I thought zfs is doing the RAID.
It could be. Author didn't specify. zfs isn't inherently redundant or RAID so it may or may not have redundancy
Why are you calling it S3? That is a proprietary Amazon cloud technology. Why not call it what is it is, e.g. ZFS, file store, or object store? Let's not dilute terms.
> Garage implements the Amazon S3 API and thus is already compatible with many applications.
https://garagehq.deuxfleurs.fr/
Yes, it's S3 API compatible, but it's not S3. The originally submitted article title misleads by claiming it's S3. There is no valid excuse.
That's a good point, it is S3 compatible object storage, not just S3. My experience with AWS S3 has impacted the way I use object storage and since this project is syncd to another S3 compatible object storage using the S3 protocol, in my head I just call it all S3.
Amazing, I will try Garage.
What brand of HDD did you use?
Read up on backblaze hard drive reports. Great source of info
I went with IronWolf, likely due to price, though interestingly they are 25% more expensive than when I bought them six months ago.
10TB, you could just mirror 2 drives with that, seen people serving 10PB at home by this point I'm sorry to say
I really don't get it. Do they host it on Amazon S3 or do they self-host it on a NAS?
They built an object storage system exposing an S3-compatible API, by using https://garagehq.deuxfleurs.fr/
Okay, weird to call it S3, if it is just object storage somewhere else. Its like saying "EKS" if you mean Kubernetes, or talking about "self hosting EC2" by installing qemu.
> weird to call it S3
I feel that is a bit of an unfair assessment.
AWS S3 was the first S3-compatible API provider, nowadays most cloud providers and bunch of self hosted software supports S3(-Compatible) APIs. Call it Object Store (which is a bit unspecific) or call it S3-Compatible.

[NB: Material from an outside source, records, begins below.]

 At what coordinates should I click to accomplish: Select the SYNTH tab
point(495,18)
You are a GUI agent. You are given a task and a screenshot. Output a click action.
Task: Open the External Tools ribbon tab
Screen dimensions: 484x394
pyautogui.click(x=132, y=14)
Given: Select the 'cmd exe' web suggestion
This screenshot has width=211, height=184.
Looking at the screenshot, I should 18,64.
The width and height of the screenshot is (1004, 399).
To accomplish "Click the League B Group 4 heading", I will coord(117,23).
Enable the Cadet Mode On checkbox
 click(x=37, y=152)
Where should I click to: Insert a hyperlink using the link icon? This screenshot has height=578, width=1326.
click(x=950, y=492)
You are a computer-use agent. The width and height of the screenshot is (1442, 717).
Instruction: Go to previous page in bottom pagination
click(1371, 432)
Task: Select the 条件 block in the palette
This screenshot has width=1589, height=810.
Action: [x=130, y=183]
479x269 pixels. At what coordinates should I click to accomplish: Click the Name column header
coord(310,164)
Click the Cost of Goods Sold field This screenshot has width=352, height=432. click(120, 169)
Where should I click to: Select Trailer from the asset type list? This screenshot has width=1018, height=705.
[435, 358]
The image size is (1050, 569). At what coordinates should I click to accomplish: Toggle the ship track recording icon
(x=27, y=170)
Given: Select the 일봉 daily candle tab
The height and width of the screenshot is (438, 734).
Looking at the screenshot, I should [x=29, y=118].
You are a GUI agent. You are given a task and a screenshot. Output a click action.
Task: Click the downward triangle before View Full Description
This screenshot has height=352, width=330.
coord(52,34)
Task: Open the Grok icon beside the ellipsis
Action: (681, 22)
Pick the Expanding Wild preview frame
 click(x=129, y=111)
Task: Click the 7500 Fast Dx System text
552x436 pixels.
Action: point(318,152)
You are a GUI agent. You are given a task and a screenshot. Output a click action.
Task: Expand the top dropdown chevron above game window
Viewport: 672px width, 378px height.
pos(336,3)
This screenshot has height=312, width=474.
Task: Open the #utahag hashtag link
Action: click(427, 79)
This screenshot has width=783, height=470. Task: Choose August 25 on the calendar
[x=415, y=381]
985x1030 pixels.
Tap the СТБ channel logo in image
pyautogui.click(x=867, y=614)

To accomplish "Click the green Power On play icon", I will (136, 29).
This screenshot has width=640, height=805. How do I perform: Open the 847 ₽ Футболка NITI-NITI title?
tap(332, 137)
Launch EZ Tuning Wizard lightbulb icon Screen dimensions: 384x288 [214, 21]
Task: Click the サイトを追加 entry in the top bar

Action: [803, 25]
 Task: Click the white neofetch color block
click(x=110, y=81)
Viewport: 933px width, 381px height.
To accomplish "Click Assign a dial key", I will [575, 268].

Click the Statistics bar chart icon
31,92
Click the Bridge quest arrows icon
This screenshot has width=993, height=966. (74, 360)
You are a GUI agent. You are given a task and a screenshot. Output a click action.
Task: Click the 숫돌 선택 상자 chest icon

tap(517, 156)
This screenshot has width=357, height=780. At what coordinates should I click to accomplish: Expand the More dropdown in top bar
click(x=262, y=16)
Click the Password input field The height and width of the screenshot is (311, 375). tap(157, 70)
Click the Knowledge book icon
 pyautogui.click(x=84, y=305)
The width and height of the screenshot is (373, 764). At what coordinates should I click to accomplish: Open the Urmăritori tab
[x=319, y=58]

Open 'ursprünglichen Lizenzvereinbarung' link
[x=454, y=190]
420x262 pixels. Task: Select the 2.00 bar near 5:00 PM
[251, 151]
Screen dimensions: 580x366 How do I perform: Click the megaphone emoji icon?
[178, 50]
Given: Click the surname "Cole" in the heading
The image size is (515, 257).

EKS and EC2 on the other hand are a set of tools and services, operated by AWS for you - with some APIs surrounding them that are not replicated by any other party (at least for production use).
You can even do S3-on-ZFS
Which solutions do you find stable?
S3 is both a product and basically an API standard.
Garage talks the same S3 API.
GarageFS S3 compatibility https://garagehq.deuxfleurs.fr/documentation/reference-manua... vs
SeaweedFS vs. JuiceFS https://juicefs.com/docs/community/comparison/juicefs_vs_sea...It’s self hosted, and self hosted nas’ can run the s3 storage protocol locally as well.
Yeah, that's pretty standard for object storage to be S3-compatible. I think azure blob is the only one that doesn't support it.
>>About 5 months ago I made the decision to start self hosting my own S3.
It is eleven nines of durability? No. You didn't build S3. You built a cheapo NAS.
And won't be charged for ingres, egress or IOPS etc, it's better than bad, it's good. Happy times.
I think it's pretty obvious he's talking about the protocol not the amazon service...
title is 'Self hosting 10TB IN S3.'
Yes, it's obvious, but it's a terrible title. I don't really get the point. It's trivial to have storage however you want an shove the S3 API on top.
In hindsight you are correct about the title not being accurate.
"It's trivial to have storage" I'd argue this wasn't trivial for me. Buying $1k of drives+JBOD, acquiring the second hand laptop, getting ZFS working with USB took a couple tries and finally moving my projects to using the dual local network S3 object storage vs cloud S3 took a fair amount of time.
"however you want an shove the S3 API on top." You're right here too. I did find this part pleasantly trivial, which I didn't know before, and hence the article about how pleased I was that this part ended being trivial and has remained trivial once the other parts were setup.